Die Bezeichnung „Rieselfelder“ bzw. „Dortmunder Rieselfelder“ (ein geografisch irreführender Name!) ist erstum die Jahrhundertwende 1900 entstanden. Die Fläche, nahezu identisch mit der Bauerschaft „Lippe“ (in frühester Zeit „Bekenhem“, später „Behem“), war in Messtischblättern aus dem Jahre 1839 von preußischen Offizieren, zumindest mit dem größten Teil, als „Heide“ ausgewiesen worden . Der Sandboden der „Dahler Heide“ ging zur Lippe hin in ein fruchtbares Gebiet über. Nicht von ungefähr waren die dadurch guten Weiden und Möglichkeiten zum Getreideanbau bedeutend für eine frühe Ansiedlung im Lippe-Bereich.

Ausgrabungen in den 1890-er Jahren haben in Lippe Einzelgräber und Gräberfelder von den Kelten aus der Zeit um 800 bis 600 v.

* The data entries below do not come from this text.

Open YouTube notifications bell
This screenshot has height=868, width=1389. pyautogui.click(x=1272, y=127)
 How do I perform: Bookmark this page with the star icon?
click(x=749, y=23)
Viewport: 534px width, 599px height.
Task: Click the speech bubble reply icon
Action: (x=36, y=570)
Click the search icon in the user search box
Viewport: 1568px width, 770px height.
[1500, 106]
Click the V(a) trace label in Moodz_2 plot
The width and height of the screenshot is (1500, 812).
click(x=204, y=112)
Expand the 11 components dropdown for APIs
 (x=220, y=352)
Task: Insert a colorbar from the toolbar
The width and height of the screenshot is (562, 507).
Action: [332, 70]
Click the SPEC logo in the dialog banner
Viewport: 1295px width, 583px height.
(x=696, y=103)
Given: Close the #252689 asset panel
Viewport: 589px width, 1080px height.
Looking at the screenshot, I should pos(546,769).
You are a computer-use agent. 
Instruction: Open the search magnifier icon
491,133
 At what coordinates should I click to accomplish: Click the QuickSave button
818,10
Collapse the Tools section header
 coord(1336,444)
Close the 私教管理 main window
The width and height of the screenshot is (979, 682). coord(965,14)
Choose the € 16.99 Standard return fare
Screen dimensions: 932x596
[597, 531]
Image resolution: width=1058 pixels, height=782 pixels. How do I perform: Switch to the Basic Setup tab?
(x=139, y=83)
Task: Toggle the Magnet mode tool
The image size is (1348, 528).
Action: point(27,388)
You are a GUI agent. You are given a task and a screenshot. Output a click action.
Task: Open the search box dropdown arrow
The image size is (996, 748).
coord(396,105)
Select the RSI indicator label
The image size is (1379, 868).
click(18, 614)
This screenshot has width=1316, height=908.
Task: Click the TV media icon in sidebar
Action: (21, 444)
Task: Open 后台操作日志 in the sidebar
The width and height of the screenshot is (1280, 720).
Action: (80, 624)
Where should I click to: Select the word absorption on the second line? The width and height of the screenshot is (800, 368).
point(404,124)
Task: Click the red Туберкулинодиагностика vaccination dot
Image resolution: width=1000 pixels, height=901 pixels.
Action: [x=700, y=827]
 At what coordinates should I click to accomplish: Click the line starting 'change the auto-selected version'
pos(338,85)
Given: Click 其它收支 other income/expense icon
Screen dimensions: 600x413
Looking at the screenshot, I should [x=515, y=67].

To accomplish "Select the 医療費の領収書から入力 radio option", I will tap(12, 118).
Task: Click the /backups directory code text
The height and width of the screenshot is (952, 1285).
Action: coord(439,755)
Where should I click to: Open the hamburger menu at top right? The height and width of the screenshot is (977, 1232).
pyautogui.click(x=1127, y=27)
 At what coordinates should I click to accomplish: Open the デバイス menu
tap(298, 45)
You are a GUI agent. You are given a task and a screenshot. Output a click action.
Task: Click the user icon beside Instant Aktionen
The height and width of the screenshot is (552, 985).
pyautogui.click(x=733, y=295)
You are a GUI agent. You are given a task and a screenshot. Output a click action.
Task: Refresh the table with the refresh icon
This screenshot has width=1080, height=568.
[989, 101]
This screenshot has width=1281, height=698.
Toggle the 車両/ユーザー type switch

Chr. stammen. Über Jahrhunderte war die Dahler Heide eine „Mark“. Die Besitzer hatten als Markengenossen das Recht der Markennutzung. Grund und Boden gehörten hauptsächlich den Besitzern von „Wilbring“ und „Gutacker“ (Datteln) sowie dem Reichshof Elmenhorst mit seinen „Hobshöfen“ (abhängige Höfe). Anfang 1800 begann die Teilung der Waltroper Markengründe (Gemeinheiten).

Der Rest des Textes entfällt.